#### Directions for this task
Copy out the material below line for line, keeping every character the same.

= = = = = = =

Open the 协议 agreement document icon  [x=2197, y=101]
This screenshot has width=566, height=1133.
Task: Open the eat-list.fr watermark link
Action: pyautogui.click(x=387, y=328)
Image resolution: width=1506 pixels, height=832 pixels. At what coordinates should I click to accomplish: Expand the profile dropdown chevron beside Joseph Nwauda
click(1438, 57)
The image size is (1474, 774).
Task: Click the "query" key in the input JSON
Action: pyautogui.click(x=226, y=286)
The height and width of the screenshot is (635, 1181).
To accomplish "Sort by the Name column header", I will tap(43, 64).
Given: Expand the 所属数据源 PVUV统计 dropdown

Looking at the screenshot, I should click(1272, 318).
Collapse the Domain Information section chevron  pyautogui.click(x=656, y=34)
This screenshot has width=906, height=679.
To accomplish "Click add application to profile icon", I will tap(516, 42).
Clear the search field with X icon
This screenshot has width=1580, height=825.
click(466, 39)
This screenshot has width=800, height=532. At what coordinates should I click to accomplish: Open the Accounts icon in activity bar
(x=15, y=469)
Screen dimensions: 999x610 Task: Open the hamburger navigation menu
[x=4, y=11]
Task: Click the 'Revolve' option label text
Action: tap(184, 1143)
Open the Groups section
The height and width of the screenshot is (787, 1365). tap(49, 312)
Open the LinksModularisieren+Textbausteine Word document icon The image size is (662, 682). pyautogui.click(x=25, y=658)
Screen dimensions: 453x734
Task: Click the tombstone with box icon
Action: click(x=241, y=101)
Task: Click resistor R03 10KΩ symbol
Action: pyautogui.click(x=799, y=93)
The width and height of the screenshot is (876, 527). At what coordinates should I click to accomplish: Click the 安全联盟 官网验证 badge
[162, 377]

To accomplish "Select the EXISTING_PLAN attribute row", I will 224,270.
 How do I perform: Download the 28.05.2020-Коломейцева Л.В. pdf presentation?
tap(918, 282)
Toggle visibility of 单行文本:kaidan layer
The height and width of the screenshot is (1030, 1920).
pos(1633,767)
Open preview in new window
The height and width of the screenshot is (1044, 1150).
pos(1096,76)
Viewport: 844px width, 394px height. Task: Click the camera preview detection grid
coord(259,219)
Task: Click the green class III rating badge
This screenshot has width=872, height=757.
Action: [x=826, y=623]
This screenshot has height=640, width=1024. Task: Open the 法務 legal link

= = = = = = =

#### The output
Open the 协议 agreement document icon  [x=2197, y=101]
This screenshot has width=566, height=1133.
Task: Open the eat-list.fr watermark link
Action: pyautogui.click(x=387, y=328)
Image resolution: width=1506 pixels, height=832 pixels. At what coordinates should I click to accomplish: Expand the profile dropdown chevron beside Joseph Nwauda
click(1438, 57)
The image size is (1474, 774).
Task: Click the "query" key in the input JSON
Action: pyautogui.click(x=226, y=286)
The height and width of the screenshot is (635, 1181).
To accomplish "Sort by the Name column header", I will tap(43, 64).
Given: Expand the 所属数据源 PVUV统计 dropdown

Looking at the screenshot, I should click(1272, 318).
Collapse the Domain Information section chevron  pyautogui.click(x=656, y=34)
This screenshot has width=906, height=679.
To accomplish "Click add application to profile icon", I will tap(516, 42).
Clear the search field with X icon
This screenshot has width=1580, height=825.
click(466, 39)
This screenshot has width=800, height=532. At what coordinates should I click to accomplish: Open the Accounts icon in activity bar
(x=15, y=469)
Screen dimensions: 999x610 Task: Open the hamburger navigation menu
[x=4, y=11]
Task: Click the 'Revolve' option label text
Action: tap(184, 1143)
Open the Groups section
The height and width of the screenshot is (787, 1365). tap(49, 312)
Open the LinksModularisieren+Textbausteine Word document icon The image size is (662, 682). pyautogui.click(x=25, y=658)
Screen dimensions: 453x734
Task: Click the tombstone with box icon
Action: click(x=241, y=101)
Task: Click resistor R03 10KΩ symbol
Action: pyautogui.click(x=799, y=93)
The width and height of the screenshot is (876, 527). At what coordinates should I click to accomplish: Click the 安全联盟 官网验证 badge
[162, 377]

To accomplish "Select the EXISTING_PLAN attribute row", I will 224,270.
 How do I perform: Download the 28.05.2020-Коломейцева Л.В. pdf presentation?
tap(918, 282)
Toggle visibility of 单行文本:kaidan layer
The height and width of the screenshot is (1030, 1920).
pos(1633,767)
Open preview in new window
The height and width of the screenshot is (1044, 1150).
pos(1096,76)
Viewport: 844px width, 394px height. Task: Click the camera preview detection grid
coord(259,219)
Task: Click the green class III rating badge
This screenshot has width=872, height=757.
Action: [x=826, y=623]
This screenshot has height=640, width=1024. Task: Open the 法務 legal link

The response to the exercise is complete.